Peace processes may go as far as neglecting justice, but they cannot ignore the truth. It’s true some nations in Latin America have opted to forgive torturers or murderers, but it would be futile and immoral to ask the victims to forget their own history.

Graziella Pogolotti summarizes this expertly and poetically when she says that “as long as life continues to throb, the building of a nation is a process that does not stop. Fleeting, human existence becomes enmeshed in a long process. Individual and collective perception treads the chance events of the everyday, recovers furrows of memory and builds dreams, clinging to the persistence of certain symbolic values.”

 

The Bay of Pigs invasion of 1961. Cuban history is an important part of world history.

13 thoughts on “Cuba: History, Forgetfulness, Resentment and Forgiveness

  • I am sure you are right in saying the Platt amendment was in 1903, but I don’t see how that corrects anything I said.

  • Ken, just to correct: The US Naval base at Guantanamo Bay was in existence and was memorialized in the 1903 Platt Amendment. So it had been a legal formality for 25 years in 1928 when President Calvin Coolidge sailed into Havana aboard the U.S.S. Texas.

    I suspect the US would be willing to cede the Guantanamo Naval base to Cuba if Cuba would return the $15 Billion worth of properties expropriated following the 1959 Triumph of the Revolution.

  • Ken to watch the speech live you must load to minute 41:30 where it begins.

  • For some reason i was unable to hear the speech on the link provided by Circles. I did find it on the White House website. https://www.whitehouse.gov/the-press-office/2016/03/22/remarks-president-obama-people-cuba

    I will comment briefly on Obama’s remarks.

    “One once carried American battleships to this island — to liberate, but also to exert control over Cuba.”
    He could have been more explicit and said that this is how the US was able to establish an American military base on Cuban soil, an injustice that continues to this day.

    “I know these issues are sensitive, especially coming from an American President.
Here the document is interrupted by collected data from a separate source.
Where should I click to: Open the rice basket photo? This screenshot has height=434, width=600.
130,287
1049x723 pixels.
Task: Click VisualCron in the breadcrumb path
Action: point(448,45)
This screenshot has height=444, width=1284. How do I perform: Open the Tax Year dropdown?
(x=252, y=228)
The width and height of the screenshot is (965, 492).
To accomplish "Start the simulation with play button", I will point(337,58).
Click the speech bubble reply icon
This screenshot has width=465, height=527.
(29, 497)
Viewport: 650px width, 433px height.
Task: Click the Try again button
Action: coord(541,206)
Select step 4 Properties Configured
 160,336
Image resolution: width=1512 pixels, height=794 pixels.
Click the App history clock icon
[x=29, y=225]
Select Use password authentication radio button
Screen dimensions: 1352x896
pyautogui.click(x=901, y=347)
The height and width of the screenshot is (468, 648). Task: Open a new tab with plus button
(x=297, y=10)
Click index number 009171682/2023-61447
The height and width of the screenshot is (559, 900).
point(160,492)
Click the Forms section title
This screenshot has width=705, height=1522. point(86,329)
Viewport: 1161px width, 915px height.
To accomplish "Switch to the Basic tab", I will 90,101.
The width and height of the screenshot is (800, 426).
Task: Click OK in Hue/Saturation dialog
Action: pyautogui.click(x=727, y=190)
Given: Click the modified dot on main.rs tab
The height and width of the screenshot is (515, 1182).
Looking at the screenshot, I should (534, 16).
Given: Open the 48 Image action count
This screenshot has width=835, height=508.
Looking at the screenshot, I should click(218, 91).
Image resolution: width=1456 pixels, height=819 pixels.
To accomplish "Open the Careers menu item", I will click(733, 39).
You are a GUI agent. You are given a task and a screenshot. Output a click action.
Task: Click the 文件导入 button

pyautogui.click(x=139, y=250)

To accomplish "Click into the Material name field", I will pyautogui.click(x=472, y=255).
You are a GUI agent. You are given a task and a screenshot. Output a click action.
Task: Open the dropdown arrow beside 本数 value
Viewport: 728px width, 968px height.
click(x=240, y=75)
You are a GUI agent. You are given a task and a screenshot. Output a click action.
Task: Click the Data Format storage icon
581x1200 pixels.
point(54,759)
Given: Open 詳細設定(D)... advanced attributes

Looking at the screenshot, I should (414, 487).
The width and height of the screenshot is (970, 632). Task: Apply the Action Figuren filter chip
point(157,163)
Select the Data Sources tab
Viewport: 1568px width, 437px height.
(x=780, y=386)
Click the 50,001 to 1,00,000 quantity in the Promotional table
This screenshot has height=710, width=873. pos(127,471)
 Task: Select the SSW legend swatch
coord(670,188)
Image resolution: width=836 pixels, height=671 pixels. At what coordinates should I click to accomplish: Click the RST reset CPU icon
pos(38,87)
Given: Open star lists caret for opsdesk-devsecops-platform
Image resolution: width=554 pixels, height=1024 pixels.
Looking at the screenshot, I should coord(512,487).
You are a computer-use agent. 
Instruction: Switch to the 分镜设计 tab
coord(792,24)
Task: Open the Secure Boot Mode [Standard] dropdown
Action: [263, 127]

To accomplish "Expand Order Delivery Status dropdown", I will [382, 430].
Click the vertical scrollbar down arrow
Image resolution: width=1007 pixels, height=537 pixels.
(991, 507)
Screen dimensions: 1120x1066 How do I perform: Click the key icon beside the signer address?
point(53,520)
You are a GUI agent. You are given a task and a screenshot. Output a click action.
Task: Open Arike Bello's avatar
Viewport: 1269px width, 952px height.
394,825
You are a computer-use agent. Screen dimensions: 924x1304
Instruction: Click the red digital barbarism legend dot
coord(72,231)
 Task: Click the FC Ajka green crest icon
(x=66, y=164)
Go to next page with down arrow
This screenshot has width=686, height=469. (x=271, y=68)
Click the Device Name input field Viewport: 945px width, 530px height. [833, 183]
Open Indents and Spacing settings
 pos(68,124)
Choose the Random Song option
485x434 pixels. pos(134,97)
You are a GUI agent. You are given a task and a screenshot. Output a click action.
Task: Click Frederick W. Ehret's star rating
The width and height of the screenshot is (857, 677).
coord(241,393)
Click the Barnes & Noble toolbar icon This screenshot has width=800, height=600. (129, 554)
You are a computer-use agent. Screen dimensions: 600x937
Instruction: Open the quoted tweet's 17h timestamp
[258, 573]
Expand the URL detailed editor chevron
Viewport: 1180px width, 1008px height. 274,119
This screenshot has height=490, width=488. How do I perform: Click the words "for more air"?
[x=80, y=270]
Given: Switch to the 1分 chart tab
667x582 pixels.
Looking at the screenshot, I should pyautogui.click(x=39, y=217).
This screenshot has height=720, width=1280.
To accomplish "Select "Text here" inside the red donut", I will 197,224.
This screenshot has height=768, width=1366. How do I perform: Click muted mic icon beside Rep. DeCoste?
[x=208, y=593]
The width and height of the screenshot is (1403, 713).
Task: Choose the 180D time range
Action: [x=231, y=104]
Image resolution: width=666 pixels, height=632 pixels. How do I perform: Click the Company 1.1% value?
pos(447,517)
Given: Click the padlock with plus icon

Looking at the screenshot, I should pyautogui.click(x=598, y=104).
Before 1959, some Americans saw Cuba as something to exploit, ignored poverty, enabled corruption.”
    He could have pointed out that the last time a sitting US president visited Cuba there was no mention of human rights for the Cuban people. (Here i am making an assumption about the visit of Calvin Coolidge. If someone knows more about this visit, I would welcome their comments.)

  • Of course Ken. All throughout the speech Obama makes reference to the past. Have you seen the speech?

  • Yes, beginning with his opening immediately following perfunctory comments after the terrorist attack in Brussels and the mandatory thank yous. And frequently referenced through the entire speech. Obama even related some of Raul Castro’s details of his complaints about what the US had done.

    You should watch / listen to his speech.

  • Can you point to any part of the speech that does acknowledge the past?

  • Thanks for posting the complete speech and again telling everyone how to find it. I do hope people actually listen to what he said.

  • No where in Obama’s 34:14 minute speech did he ever suggest that Cuba forget the past. NO WHERE, directly or implicitly. Please listen to his speech (available on YouTube) and not Fidel’s and the subsequent Cuban press’ recollection or interpretation of what he said.

    The closest thing President Obama said that could be wildly interpreted as “forgetting the past” was at 33:40 in the closing of his speech when he said “It is time for us to leave the past behind. It is time for us to look forward to the future together.”

    I am dismayed that so many articles make reference to “forgetting the past”. Fernando’s 4th paragraph here opens “To be asked to forget all of the damage done isn’t fair.” and his 6th paragraph which opens “Obama is asking Cubans to forget half a century of a strategy aimed at bringing about hunger and despair among average citizens,……” I expected better of him as he seems to have forgotten what President Obama actually said.

  • La extincion de nuestros indios tambien es hstoria,y fueron los eespanoles los asesinos,y Cuba tiene a Espana como la madre patria.